DATA ROWS:
** Start **

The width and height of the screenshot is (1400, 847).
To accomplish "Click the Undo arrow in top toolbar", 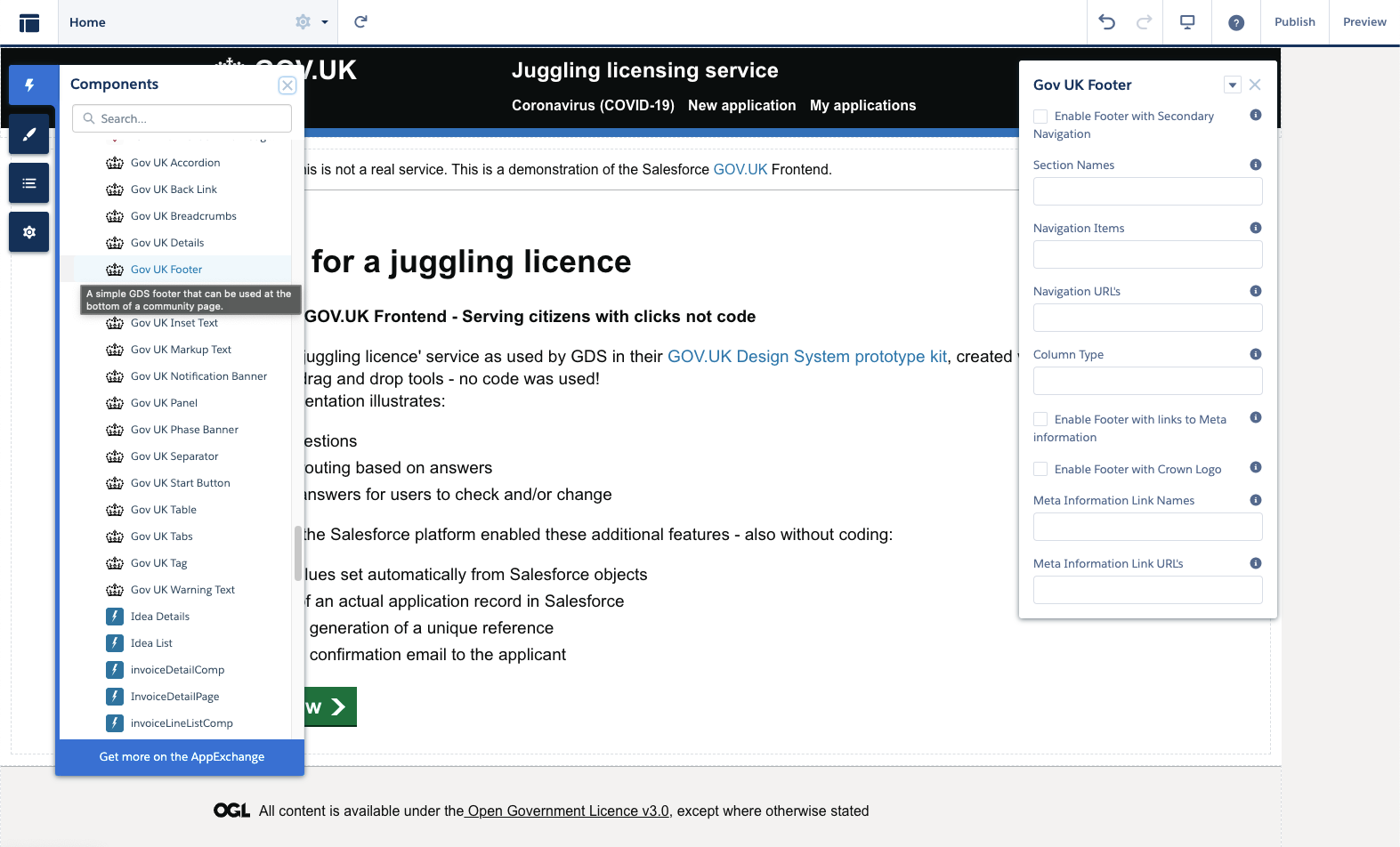I will [x=1106, y=22].
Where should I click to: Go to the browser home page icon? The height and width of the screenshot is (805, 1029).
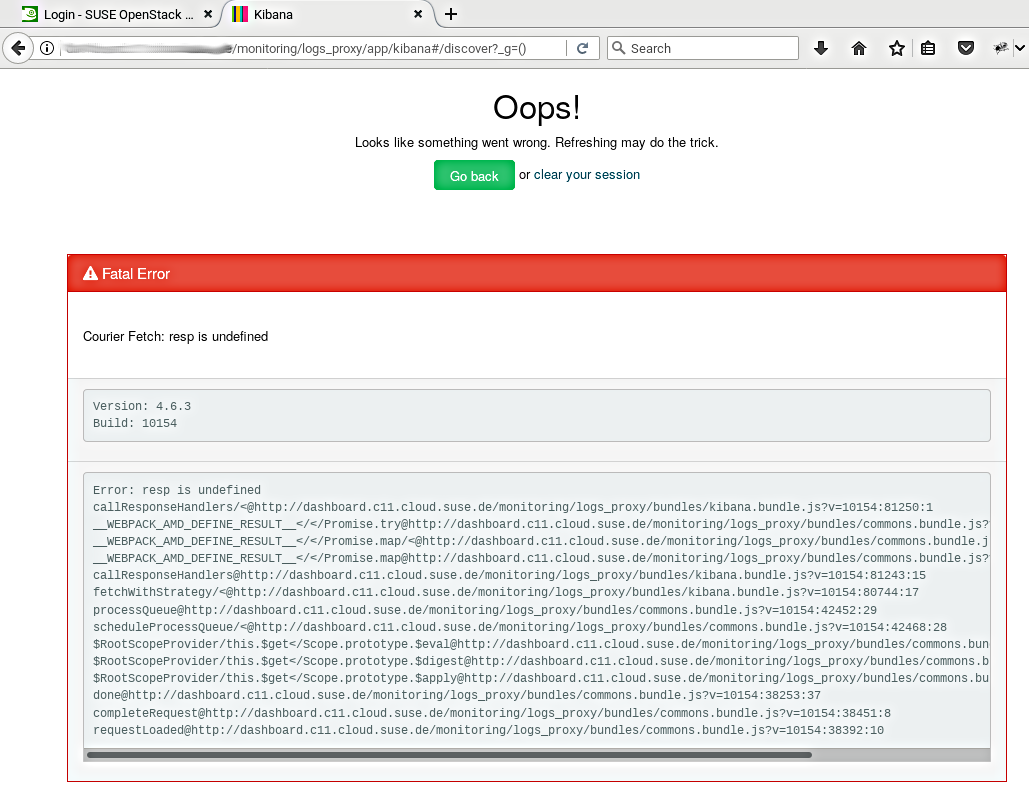pyautogui.click(x=859, y=48)
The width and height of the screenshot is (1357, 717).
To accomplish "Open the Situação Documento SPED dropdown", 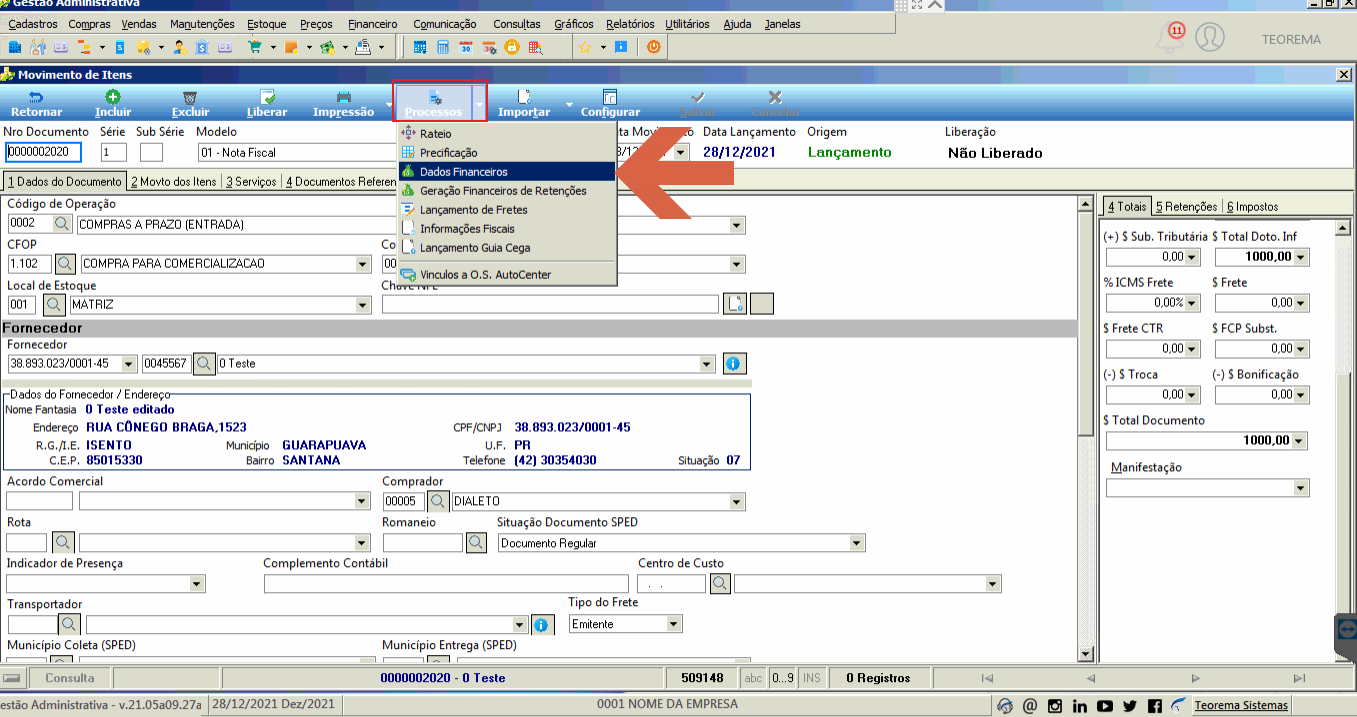I will pos(857,543).
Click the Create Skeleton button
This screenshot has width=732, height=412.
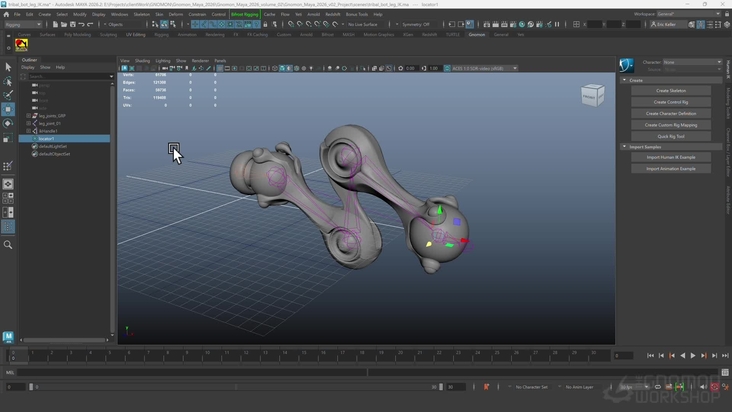[669, 90]
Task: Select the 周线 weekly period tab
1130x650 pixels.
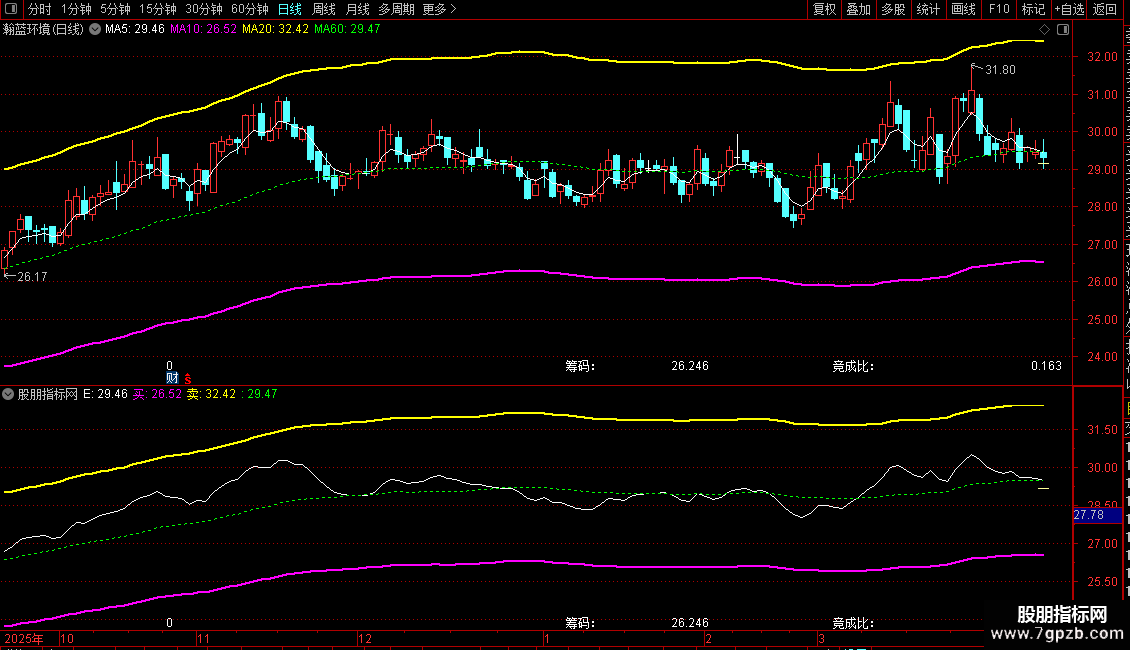Action: tap(324, 9)
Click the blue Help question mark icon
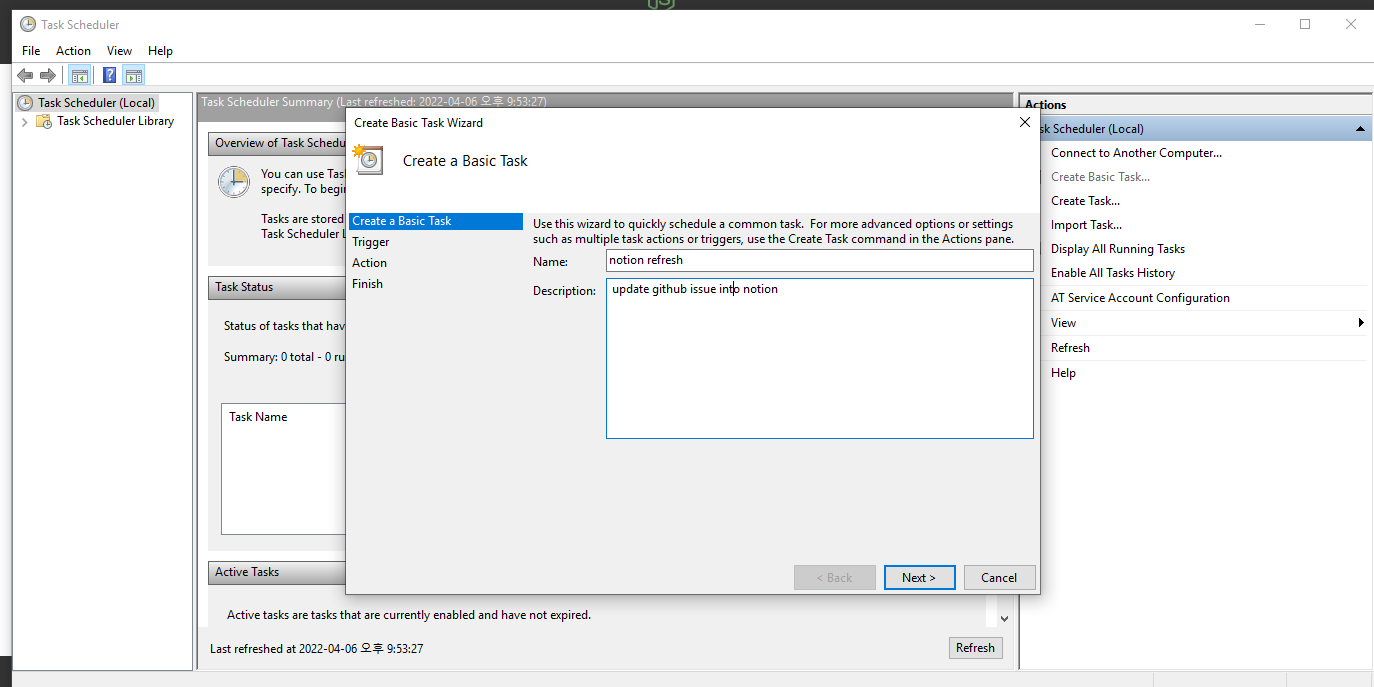This screenshot has width=1374, height=687. [109, 76]
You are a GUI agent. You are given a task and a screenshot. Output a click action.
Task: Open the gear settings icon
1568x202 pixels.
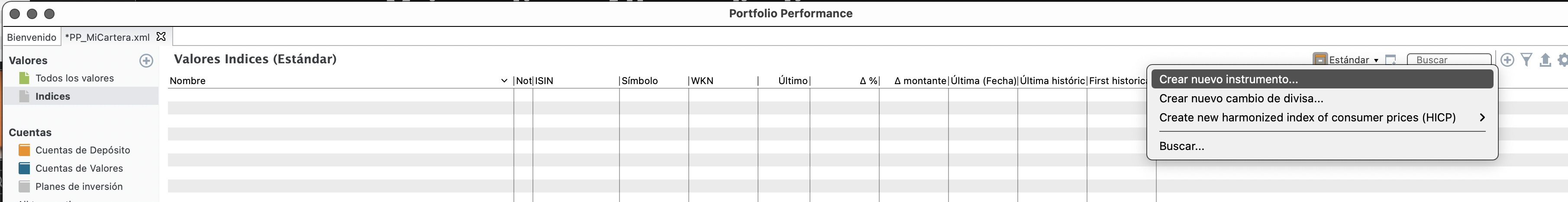pos(1563,60)
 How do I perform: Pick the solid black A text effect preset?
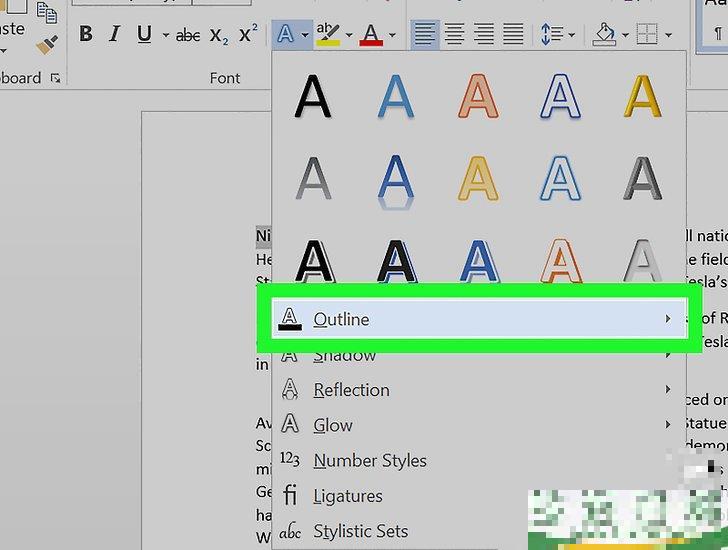click(313, 97)
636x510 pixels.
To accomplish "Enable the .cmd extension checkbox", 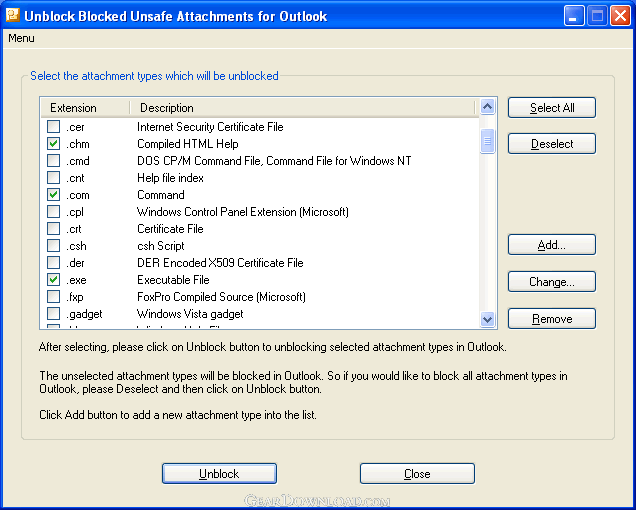I will (54, 161).
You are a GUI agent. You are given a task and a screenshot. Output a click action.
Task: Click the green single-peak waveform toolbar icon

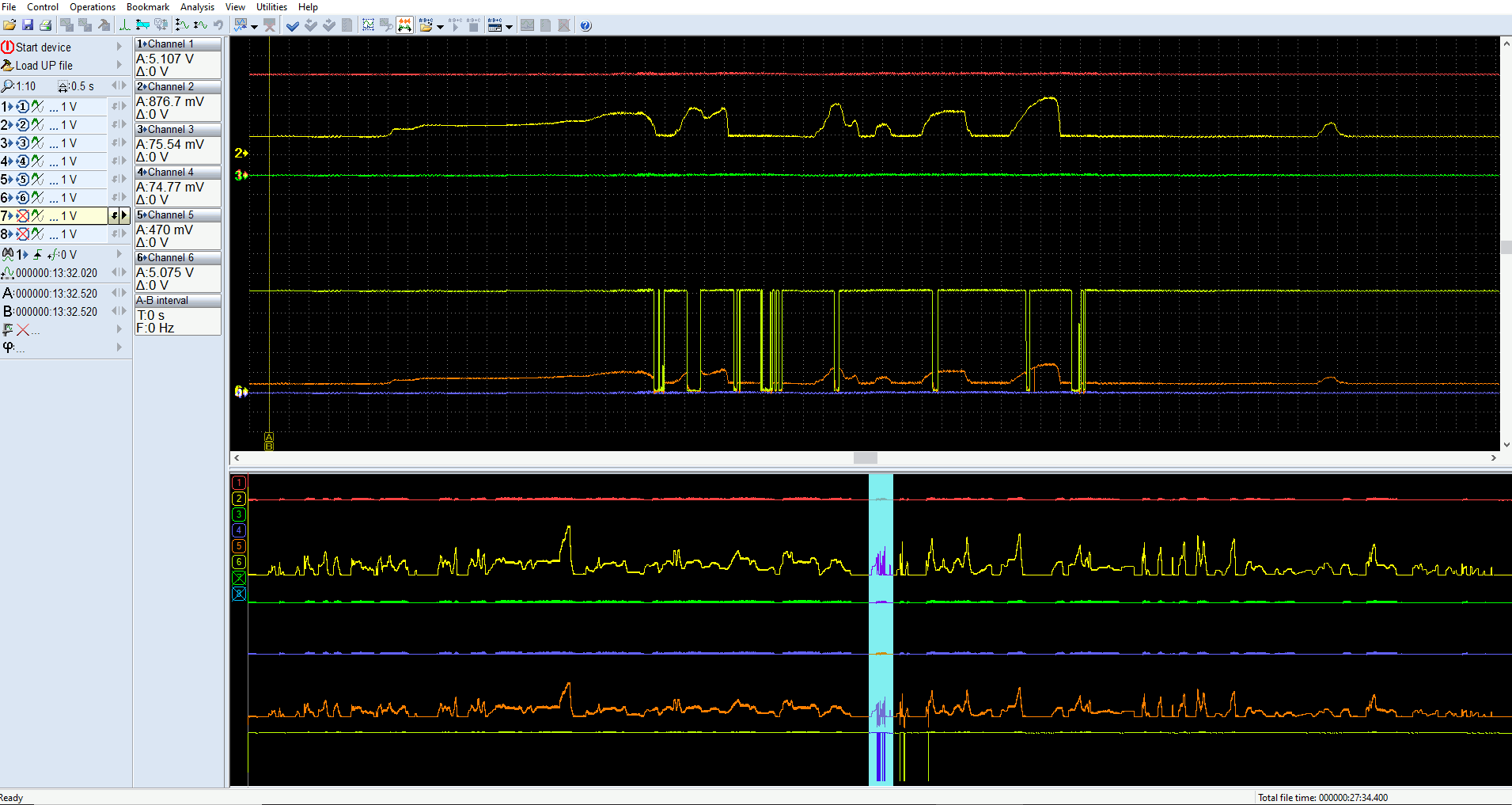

** End **

TO DO: Copy out everything above, from the line containing "Task: Select the 周线 weekly period tab" down to the line containing "This screenshot has width=1374, height=687.", both included. Leave the pictures out.

RESPONSE TO THE EXERCISE:
Task: Select the 周线 weekly period tab
1130x650 pixels.
Action: tap(324, 9)
Click the blue Help question mark icon
This screenshot has width=1374, height=687. [109, 76]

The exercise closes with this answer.